Surprising importance of spontaneous order and noise to how we think - dnetesn
http://nautil.us/issue/68/context/why-the-brain-is-so-noisy
======
crdrost
A very similar effect is harnessed in current machine learning models and is
called "dropout". The basic idea in context is:

\- you take your reference data and reserve a random chunk of it to figure out
how good you're doing, this data is _only_ used to grade performance -- the
rest is for training.

\- you notice that as you train on the training data, you start improving your
performance on the evaluation data, but only up to a point: then as you train
more, the neural net starts getting worse on the evaluation data.

\- this problem is called "overfitting", your neural net is now trying so hard
to get the "details" right that it is losing accuracy on the "big picture".

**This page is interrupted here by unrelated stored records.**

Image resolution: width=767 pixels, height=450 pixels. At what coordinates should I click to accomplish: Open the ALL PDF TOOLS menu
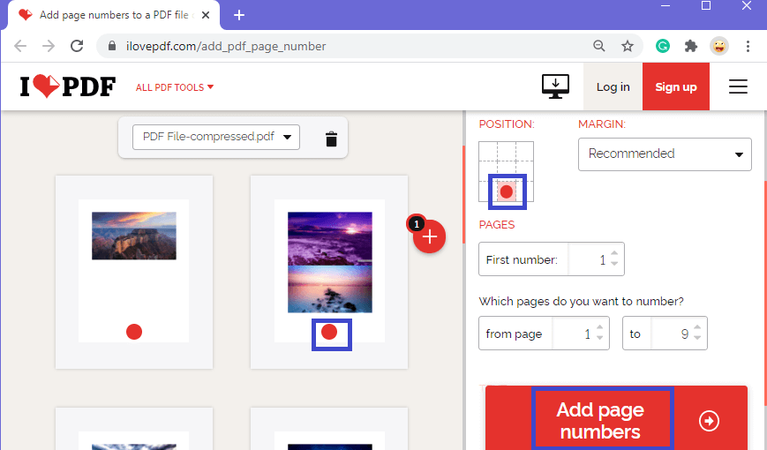click(175, 87)
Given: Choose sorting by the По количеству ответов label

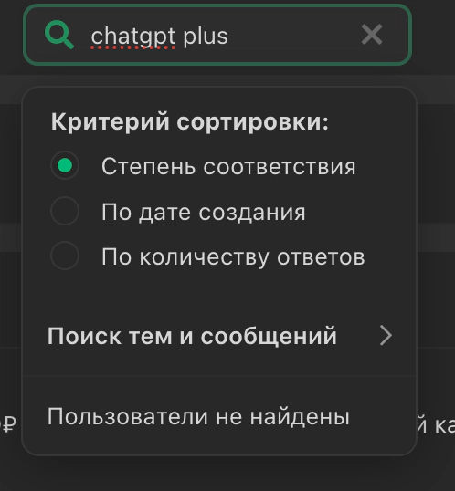Looking at the screenshot, I should tap(233, 257).
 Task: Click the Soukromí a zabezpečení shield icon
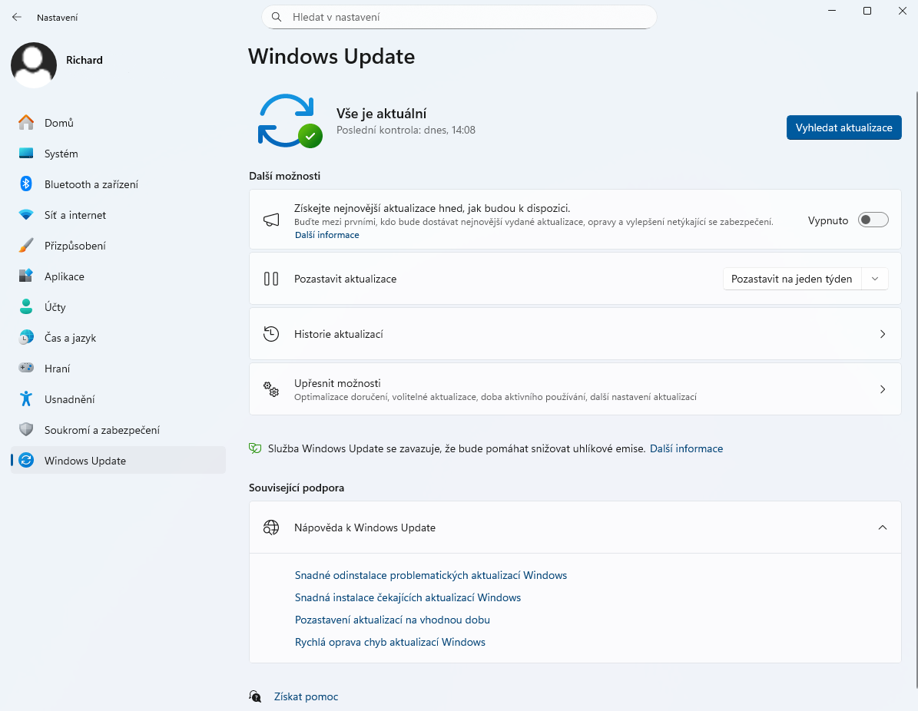(25, 430)
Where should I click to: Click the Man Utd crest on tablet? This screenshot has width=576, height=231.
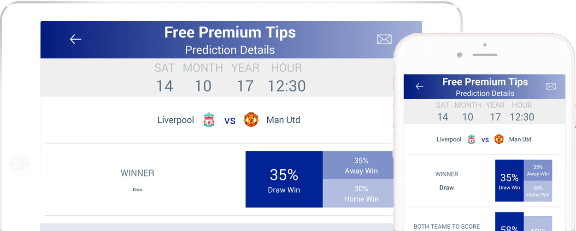click(251, 120)

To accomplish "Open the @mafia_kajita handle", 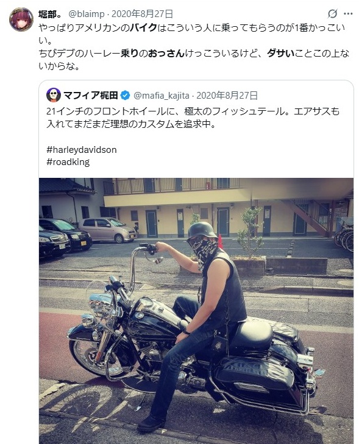I will click(162, 96).
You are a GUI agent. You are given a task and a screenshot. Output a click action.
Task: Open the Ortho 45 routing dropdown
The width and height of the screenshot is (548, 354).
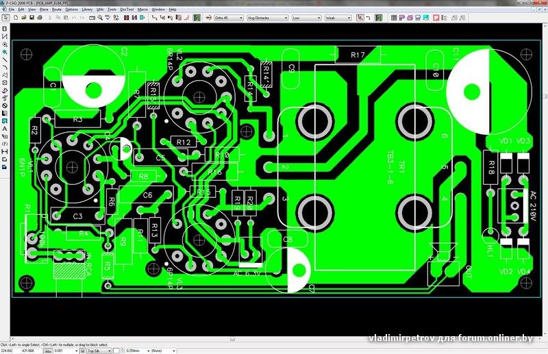click(x=229, y=18)
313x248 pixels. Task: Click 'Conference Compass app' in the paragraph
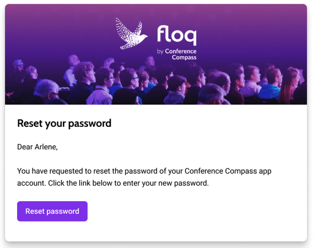pyautogui.click(x=228, y=171)
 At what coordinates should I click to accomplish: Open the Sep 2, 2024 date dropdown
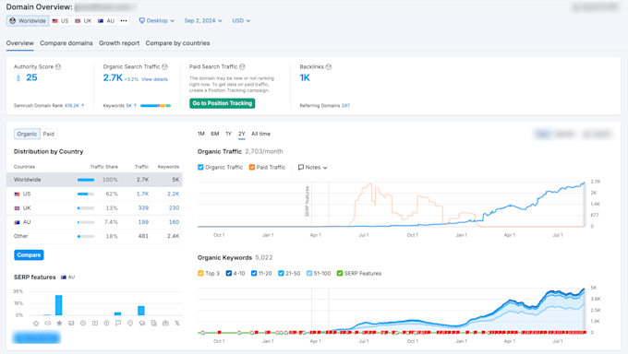coord(203,21)
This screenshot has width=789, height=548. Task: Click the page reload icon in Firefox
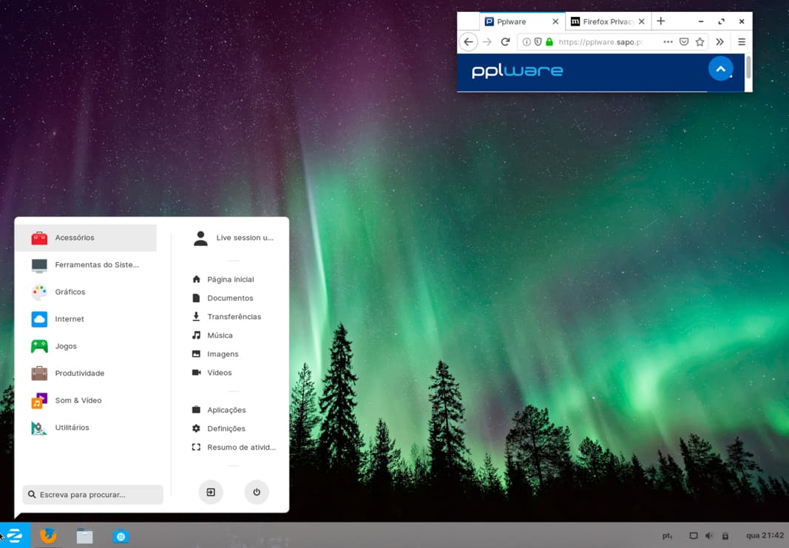click(506, 41)
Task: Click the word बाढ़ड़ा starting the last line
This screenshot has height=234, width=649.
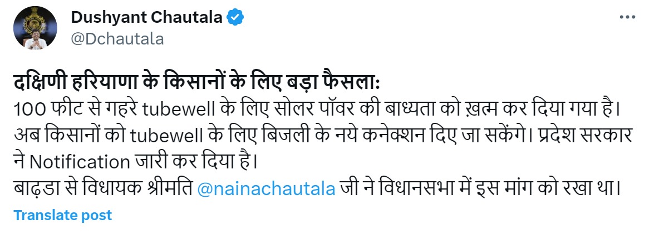Action: pos(35,188)
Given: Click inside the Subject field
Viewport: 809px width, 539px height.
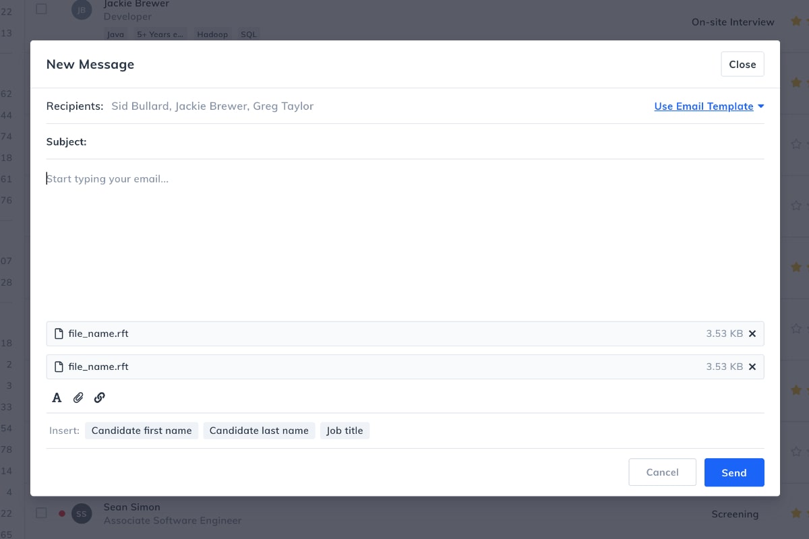Looking at the screenshot, I should [x=270, y=141].
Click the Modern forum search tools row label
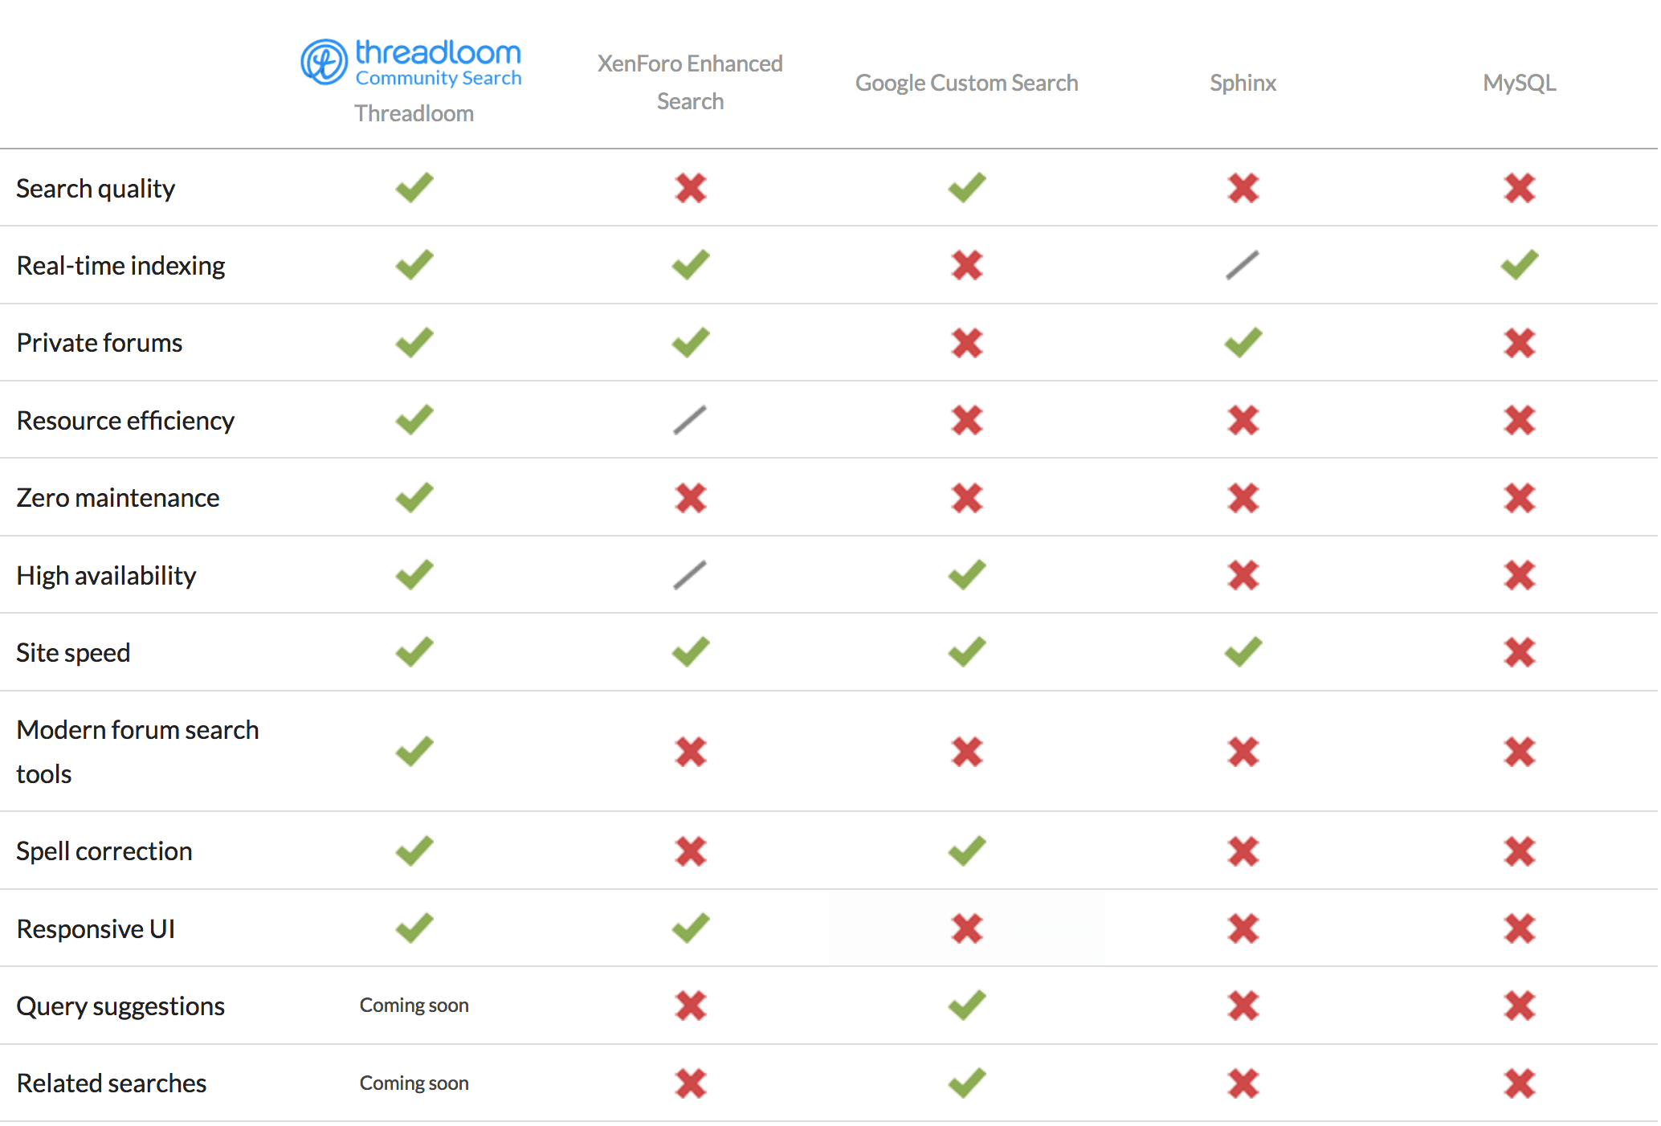The image size is (1661, 1126). point(137,752)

\- so we create a circumstance where the neural net cannot properly do
overfitting because those "details" cannot really be resolved, by just
dropping nodes at random out of our neural network as we're training it. It
will have to pick up a level of redundancy in the nodes and the associated
noise of losing nodes should stop the later stages from really having a
"focused view" of the training data, such that it can overfit that data.

If you're interested see e.g. Adrian's Medium post about it, here:
[https://medium.com/@bingobee01/a-review-of-dropout-as-
applie...](https://medium.com/@bingobee01/a-review-of-dropout-as-applied-to-
rnns-72e79ecd5b7b)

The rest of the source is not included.